Ironically, the ghost of this oversight visited the church in the form of Dan Brown’s Davinci Code. Under the garb of historical fiction, Jesus was insinuated to have had a physical relationship with Mary Magdalene. It rattled the church. It need not have,for it was wholly fictitious and factitious. The reason it had such a shocking impact was the arbitrary ascription of spiritual inferiority to women. Jesus had, if you like, a ‘physical’ relationship with a leper, who got cleansed because he touched him. “Having a physical relationship” is a man-made expression the meaning of which will change if Jesus is the Son of God. Language will not define him; he will define and refine language. If Jesus has a physical relationship with Mary Magdalene she will be cleansed and her demon-possession will come to an end. That should be, ideally, the nature of man’s relationship with woman; and vice versa. The inability to see ‘woman’ as woman is the demon-possession afflicting man, if Jesus is believed.

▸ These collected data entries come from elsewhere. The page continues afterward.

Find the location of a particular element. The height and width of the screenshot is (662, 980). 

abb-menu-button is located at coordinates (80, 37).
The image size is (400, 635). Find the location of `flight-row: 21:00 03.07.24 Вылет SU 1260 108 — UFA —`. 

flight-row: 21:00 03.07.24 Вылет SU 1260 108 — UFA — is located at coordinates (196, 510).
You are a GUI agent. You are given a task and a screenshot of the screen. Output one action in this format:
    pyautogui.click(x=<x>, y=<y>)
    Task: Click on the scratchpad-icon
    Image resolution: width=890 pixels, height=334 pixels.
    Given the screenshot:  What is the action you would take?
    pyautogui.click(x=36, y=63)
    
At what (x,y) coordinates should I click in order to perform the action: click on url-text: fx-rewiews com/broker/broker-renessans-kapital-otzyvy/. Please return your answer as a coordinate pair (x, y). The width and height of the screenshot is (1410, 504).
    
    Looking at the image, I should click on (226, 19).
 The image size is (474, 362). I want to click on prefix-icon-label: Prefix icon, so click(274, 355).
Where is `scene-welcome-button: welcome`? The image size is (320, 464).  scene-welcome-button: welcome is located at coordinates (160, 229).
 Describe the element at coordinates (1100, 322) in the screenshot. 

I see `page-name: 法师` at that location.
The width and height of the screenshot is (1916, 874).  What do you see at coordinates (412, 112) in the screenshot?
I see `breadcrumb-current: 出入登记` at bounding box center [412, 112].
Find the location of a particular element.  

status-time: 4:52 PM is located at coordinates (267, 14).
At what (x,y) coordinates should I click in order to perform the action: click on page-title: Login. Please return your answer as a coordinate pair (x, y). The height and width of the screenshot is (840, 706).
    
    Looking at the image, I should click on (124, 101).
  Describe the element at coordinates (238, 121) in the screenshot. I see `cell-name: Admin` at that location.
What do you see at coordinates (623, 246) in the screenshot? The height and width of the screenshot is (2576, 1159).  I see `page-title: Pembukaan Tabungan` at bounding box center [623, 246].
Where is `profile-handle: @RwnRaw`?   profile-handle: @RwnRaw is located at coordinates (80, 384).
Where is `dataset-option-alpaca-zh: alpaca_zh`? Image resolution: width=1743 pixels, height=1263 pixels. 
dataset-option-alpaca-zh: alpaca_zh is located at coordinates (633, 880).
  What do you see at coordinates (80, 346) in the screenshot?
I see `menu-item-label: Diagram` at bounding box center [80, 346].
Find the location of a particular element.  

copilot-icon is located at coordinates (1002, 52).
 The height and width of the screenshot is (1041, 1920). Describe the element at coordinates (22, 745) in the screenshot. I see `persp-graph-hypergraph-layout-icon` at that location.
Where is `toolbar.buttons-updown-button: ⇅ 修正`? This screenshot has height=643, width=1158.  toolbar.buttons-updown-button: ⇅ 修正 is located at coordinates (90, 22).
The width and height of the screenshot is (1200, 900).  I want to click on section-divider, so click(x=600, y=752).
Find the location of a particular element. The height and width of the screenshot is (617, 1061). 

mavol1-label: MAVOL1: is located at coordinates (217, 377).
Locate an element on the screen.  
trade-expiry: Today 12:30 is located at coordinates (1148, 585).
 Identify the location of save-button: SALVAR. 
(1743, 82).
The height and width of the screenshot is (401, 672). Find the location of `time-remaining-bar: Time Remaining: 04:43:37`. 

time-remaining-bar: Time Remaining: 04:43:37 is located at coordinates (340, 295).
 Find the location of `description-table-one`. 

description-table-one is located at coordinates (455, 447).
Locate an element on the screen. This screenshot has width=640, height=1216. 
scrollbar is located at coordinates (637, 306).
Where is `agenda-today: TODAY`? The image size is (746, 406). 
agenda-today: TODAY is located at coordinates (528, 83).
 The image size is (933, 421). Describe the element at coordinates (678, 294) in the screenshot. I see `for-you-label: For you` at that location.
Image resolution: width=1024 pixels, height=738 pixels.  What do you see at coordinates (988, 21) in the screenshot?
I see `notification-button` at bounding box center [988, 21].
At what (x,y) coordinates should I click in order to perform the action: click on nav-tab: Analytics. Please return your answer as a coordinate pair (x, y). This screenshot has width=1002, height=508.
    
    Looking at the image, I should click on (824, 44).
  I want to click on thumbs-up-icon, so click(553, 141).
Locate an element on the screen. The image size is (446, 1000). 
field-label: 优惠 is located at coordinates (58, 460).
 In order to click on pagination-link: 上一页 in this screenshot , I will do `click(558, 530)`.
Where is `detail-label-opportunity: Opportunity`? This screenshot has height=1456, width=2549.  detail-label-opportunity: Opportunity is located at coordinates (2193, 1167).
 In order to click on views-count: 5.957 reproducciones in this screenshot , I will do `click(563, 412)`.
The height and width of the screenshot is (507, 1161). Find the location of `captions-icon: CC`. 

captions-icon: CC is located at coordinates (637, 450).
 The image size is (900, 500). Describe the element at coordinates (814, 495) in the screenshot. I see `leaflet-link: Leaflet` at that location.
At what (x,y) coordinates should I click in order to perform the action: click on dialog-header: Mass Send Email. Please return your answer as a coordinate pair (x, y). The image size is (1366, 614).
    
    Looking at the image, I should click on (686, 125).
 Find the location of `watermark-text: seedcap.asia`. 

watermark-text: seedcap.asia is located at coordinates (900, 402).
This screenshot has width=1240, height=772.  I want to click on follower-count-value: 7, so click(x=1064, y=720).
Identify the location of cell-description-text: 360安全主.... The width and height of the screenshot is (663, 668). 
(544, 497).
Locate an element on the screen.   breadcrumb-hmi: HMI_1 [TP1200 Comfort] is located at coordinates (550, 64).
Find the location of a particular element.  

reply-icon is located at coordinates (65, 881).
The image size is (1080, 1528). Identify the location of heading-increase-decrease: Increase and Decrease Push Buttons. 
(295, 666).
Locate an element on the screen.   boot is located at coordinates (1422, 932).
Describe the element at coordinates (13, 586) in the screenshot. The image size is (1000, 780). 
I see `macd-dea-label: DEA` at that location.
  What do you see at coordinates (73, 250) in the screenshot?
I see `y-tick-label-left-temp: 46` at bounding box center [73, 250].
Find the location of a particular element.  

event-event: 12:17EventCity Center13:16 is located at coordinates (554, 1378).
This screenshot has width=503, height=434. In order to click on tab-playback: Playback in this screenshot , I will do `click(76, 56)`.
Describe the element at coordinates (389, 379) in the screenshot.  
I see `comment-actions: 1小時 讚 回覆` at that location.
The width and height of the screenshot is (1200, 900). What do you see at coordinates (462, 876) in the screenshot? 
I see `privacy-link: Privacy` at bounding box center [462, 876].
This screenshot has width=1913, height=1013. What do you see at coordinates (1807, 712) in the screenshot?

Jesus raises the issue, for all times to come, that Simon, especially because he is a high religious functionary bounded by the roles, traditions, and stereotypes of his religion, could not ‘see’ woman. His eyes were good enough to see sinners. His religious sight is super in spotting ‘sinners’ in women. Jesus has the eyes to see a woman, created in the image and likeness of God, in the soul written off as ‘sinner’ by Simon. 

Jesus came into this world as the Son of Man so that ‘the Son of Man’ in every human being — male and female —can be awakened and expressed. It is my conviction that Christian parenting is far more crucial in this respect than anything else, including church-centered ministries, valuable though they are.

Those who have even a nodding acquaintance with the Gospels cannot fail to see the comparative centrality of Mary in the life of Jesus. Joseph, his earthly father, is by far the weaker presence. Legendary stories complementing the scripturally niggardly treatment of Jesus’ life prior to the commencement of his public ministry at the age of thirty, have it that he was close to his mother and helped her generously with household chores.  The takeaway from these plausible narratives is that mothers can play a profoundly important role in the humane formation of their sons.

Blessed is the society in which parenting makes its invaluable contribution towards creating a humane, healthy society in which women would not have to be protected by the might of the state against the gender-rooted cruelty and perversions of men.